The exercise ▸
Rewrite the part of the listing that opens with the line containing "Given: Click the Filter Data button" and closes with the line containing "click(246, 805)", with "dropdown" changed to "drop-down list" and all else left as it is. Give back only those lines.

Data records

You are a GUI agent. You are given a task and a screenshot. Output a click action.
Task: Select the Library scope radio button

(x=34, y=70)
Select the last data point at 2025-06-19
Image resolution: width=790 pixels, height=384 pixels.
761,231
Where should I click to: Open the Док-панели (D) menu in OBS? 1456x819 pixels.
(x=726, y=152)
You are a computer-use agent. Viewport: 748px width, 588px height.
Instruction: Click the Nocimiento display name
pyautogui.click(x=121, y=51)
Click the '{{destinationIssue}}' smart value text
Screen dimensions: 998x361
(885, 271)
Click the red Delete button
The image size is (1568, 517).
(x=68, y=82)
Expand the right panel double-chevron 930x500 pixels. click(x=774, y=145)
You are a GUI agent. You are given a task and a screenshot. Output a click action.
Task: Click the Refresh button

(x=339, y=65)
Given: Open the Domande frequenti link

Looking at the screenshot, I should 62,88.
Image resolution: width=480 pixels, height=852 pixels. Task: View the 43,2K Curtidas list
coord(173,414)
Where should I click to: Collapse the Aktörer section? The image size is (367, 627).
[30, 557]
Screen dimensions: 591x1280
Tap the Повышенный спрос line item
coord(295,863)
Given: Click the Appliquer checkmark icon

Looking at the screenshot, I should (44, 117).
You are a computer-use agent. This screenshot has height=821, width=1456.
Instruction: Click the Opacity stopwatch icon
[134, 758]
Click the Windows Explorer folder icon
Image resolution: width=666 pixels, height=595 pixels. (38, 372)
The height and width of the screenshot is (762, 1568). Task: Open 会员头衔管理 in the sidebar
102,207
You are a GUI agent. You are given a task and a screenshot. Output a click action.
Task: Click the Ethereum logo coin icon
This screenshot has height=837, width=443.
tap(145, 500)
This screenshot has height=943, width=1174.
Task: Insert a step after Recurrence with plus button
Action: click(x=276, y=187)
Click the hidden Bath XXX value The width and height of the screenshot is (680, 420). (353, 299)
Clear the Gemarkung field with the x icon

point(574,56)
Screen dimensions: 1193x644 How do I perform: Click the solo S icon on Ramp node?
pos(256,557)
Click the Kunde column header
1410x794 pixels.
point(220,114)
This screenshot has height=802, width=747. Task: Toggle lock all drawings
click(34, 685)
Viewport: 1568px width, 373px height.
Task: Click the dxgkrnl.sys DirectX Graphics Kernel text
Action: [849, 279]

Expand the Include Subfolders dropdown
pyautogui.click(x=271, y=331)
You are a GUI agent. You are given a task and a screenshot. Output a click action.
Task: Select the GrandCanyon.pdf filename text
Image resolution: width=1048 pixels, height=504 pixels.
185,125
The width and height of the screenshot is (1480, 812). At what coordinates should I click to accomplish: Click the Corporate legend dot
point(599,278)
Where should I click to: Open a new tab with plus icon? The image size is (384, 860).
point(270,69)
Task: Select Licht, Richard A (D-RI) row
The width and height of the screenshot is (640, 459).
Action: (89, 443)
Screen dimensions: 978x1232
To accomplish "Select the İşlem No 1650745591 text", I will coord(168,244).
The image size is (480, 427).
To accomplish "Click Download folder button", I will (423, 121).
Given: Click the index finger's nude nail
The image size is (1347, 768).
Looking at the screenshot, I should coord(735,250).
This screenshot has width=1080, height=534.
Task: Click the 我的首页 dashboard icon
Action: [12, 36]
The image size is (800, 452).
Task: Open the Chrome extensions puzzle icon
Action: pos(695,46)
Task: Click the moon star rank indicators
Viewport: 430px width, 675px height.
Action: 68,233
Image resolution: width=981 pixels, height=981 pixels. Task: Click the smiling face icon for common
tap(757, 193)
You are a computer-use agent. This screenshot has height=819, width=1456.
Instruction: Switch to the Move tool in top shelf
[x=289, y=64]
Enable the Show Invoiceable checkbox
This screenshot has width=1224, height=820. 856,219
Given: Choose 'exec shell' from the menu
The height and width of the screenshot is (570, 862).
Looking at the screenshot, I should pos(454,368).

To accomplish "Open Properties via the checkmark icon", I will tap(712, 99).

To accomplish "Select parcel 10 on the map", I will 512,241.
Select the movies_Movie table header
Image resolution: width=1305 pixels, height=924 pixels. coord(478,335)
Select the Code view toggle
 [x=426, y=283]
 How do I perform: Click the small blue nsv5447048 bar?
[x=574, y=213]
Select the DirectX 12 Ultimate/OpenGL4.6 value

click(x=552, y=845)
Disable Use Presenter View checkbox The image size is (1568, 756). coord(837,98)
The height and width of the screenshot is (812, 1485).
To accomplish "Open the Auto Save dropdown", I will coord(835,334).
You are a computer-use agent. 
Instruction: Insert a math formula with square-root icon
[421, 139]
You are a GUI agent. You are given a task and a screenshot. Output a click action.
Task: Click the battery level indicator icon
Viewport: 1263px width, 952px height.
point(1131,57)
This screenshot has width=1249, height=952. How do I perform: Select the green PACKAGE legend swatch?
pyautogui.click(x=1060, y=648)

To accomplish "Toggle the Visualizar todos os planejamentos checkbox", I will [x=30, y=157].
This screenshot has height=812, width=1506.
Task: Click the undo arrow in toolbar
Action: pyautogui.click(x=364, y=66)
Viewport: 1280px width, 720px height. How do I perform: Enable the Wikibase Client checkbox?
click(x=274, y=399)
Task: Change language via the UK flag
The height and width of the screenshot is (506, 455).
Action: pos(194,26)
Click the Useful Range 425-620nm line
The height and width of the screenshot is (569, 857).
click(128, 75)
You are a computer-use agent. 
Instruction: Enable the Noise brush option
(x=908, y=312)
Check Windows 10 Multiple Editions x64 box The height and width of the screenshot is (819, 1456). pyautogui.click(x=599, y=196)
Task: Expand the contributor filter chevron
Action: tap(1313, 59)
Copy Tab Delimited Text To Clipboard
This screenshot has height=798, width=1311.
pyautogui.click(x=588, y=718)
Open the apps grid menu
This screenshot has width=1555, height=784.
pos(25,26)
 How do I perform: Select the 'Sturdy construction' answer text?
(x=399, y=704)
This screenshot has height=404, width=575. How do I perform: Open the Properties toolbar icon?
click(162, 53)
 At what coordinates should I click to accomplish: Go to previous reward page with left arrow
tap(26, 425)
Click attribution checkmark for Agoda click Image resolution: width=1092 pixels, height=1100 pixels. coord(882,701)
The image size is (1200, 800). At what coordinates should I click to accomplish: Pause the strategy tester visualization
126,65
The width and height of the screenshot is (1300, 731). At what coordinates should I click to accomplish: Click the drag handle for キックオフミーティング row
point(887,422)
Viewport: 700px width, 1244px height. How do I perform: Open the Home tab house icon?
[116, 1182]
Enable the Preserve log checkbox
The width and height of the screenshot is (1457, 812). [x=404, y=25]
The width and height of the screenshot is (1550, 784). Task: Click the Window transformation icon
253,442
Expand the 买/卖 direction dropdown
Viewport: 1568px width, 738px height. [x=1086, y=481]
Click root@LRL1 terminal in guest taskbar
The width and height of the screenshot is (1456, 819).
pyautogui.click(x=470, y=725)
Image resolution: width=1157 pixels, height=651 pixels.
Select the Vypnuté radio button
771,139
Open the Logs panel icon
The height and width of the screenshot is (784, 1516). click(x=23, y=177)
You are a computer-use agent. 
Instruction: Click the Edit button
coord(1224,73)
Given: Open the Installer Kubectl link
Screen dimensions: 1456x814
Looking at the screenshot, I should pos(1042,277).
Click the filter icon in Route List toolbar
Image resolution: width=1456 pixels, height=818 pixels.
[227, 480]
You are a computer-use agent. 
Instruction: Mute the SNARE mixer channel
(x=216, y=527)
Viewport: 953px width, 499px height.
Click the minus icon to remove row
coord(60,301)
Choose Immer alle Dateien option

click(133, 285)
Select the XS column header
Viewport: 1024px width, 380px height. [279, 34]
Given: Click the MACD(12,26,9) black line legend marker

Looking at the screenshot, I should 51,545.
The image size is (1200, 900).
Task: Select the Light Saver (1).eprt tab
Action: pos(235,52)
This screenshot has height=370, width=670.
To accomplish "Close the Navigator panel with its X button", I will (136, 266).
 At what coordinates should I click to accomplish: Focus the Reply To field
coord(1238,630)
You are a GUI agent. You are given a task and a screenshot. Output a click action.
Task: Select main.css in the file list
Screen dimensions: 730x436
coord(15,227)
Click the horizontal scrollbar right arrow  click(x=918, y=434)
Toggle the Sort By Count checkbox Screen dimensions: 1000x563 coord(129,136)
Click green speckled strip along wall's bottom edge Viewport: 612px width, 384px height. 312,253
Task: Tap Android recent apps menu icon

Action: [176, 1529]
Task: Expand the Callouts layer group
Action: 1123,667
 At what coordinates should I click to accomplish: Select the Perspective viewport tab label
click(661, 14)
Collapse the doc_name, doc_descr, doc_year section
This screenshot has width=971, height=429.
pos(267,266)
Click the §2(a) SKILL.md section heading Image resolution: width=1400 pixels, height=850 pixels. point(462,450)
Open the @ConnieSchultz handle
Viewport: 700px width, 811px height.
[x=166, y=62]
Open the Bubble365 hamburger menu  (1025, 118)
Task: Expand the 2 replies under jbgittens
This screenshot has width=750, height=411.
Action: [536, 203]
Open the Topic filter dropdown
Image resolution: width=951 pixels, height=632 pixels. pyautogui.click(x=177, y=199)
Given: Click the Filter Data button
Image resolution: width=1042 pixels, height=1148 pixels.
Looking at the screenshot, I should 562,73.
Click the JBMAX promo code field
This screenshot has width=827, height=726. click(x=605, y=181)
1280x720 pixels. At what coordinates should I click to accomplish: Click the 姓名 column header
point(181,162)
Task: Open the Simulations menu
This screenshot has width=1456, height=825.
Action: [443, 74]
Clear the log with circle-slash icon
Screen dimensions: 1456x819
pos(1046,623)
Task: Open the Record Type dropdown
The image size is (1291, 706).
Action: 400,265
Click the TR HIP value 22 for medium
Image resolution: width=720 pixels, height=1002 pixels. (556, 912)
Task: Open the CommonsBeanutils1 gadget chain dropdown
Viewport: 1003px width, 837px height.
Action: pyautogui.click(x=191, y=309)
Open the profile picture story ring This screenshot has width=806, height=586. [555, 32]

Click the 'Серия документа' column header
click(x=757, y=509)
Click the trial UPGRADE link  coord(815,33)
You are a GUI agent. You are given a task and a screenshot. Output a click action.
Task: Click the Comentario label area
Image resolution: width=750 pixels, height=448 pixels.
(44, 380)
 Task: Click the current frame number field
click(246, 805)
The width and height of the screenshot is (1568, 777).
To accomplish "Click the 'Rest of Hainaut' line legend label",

Solution ▸
Given: Click the Filter Data button
Image resolution: width=1042 pixels, height=1148 pixels.
Looking at the screenshot, I should 562,73.
Click the JBMAX promo code field
This screenshot has width=827, height=726. click(x=605, y=181)
1280x720 pixels. At what coordinates should I click to accomplish: Click the 姓名 column header
point(181,162)
Task: Open the Simulations menu
This screenshot has width=1456, height=825.
Action: [443, 74]
Clear the log with circle-slash icon
Screen dimensions: 1456x819
pos(1046,623)
Task: Open the Record Type drop-down list
The image size is (1291, 706).
Action: 400,265
Click the TR HIP value 22 for medium
Image resolution: width=720 pixels, height=1002 pixels. (556, 912)
Task: Open the CommonsBeanutils1 gadget chain drop-down list
Viewport: 1003px width, 837px height.
Action: pyautogui.click(x=191, y=309)
Open the profile picture story ring This screenshot has width=806, height=586. [555, 32]

Click the 'Серия документа' column header
click(x=757, y=509)
Click the trial UPGRADE link  coord(815,33)
You are a GUI agent. You are given a task and a screenshot. Output a click action.
Task: Click the Comentario label area
Image resolution: width=750 pixels, height=448 pixels.
(44, 380)
 Task: Click the current frame number field
click(246, 805)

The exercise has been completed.